Atheists we have always been a minority, although there has been throughout the history of mankind: atheism apparently arise first in India, although the Western comes from the school of Cyrene, founded in North Africa by followers of Socrates, logically far away from Athens. The school was divided quickly, said in some way, in optimistic and pessimistic, which are the ways in which it remains today. Moreover atheism has never been, neither it is, a doctrine. Which those Greeks will found a school, does not mean theydid apostolate, nor any Jihad: to think was a discipline in the field and the era of Hellenism, it was thought and taught about many things, astronomy, physics, philosophy, all things were for discover and people wanted to know. Today we just want football. So some comedians like Bill Maher have dared to resume the torch of Bill Hicks, because we are at a critical moment: the disenchantment, apathy and comfort are giving free rein to new messianism which inevitably lead us to new humanitarian disasters.

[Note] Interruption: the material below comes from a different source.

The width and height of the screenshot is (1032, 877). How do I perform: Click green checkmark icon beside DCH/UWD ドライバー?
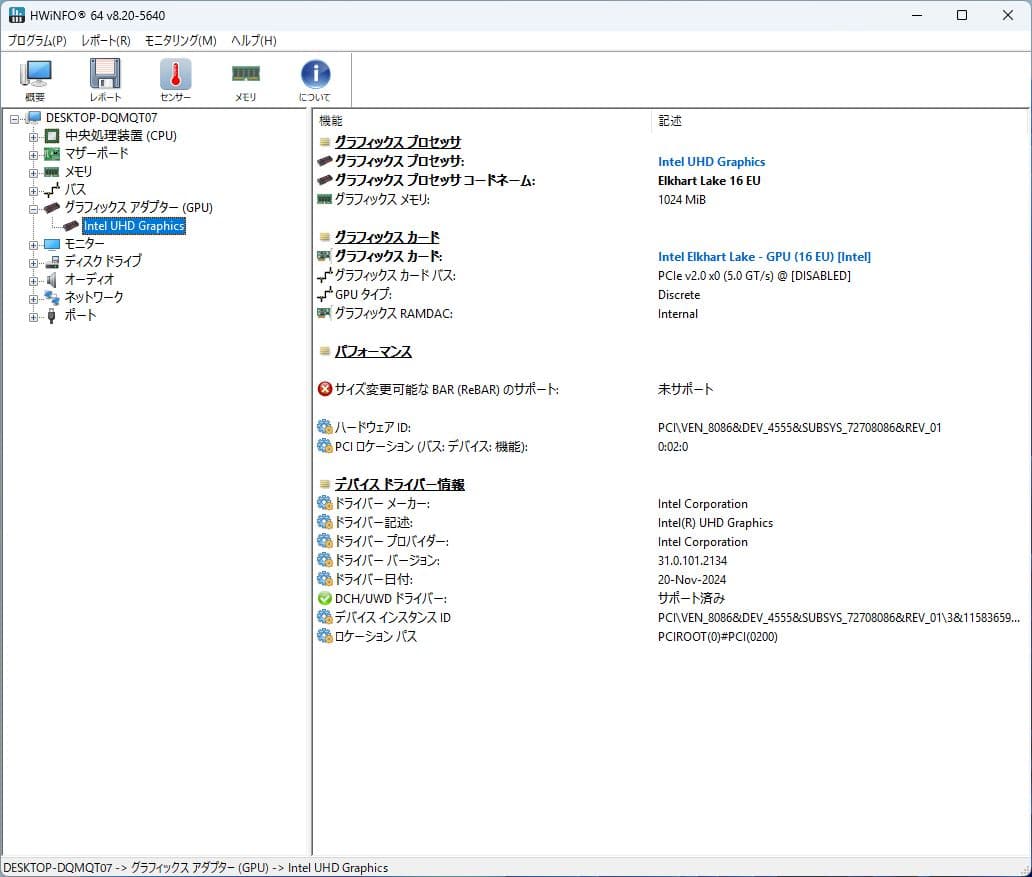(324, 598)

The Story of Mankind behaves somewhat like the life of an individual, as he grows and acquiring knowledge, leave some interests and cares about others, just as humanity has abandoned irrational customs and continuing progress toward the adult state. But there is this thing, religion, is like a childishness, an insufferable remora, based on this irrational and inexplicable principle that his followers called dogma of faith. Religious faith is a mystery to me, as the Sumerians me, is a tool of power and certainly not a virtue as hope, much more humble (even the laws of physics are not a dogma).
Muhammad was not a peaceful man, the Qur’an is rife with incitement to violence and threats, so that Islam is not a religion of peace, not even a religion, it is a mixture of Arab nationalism (imperialism in the case of non-Arab countries) and cult of authority and power, as I think I said sometime. It is the last redoubt of the irrationality of other times and places. Nevertheless, I am convinced that Charlie Hebdo would have caricatured those miserable that exploit the situation in order to attack mosques and Arab shops.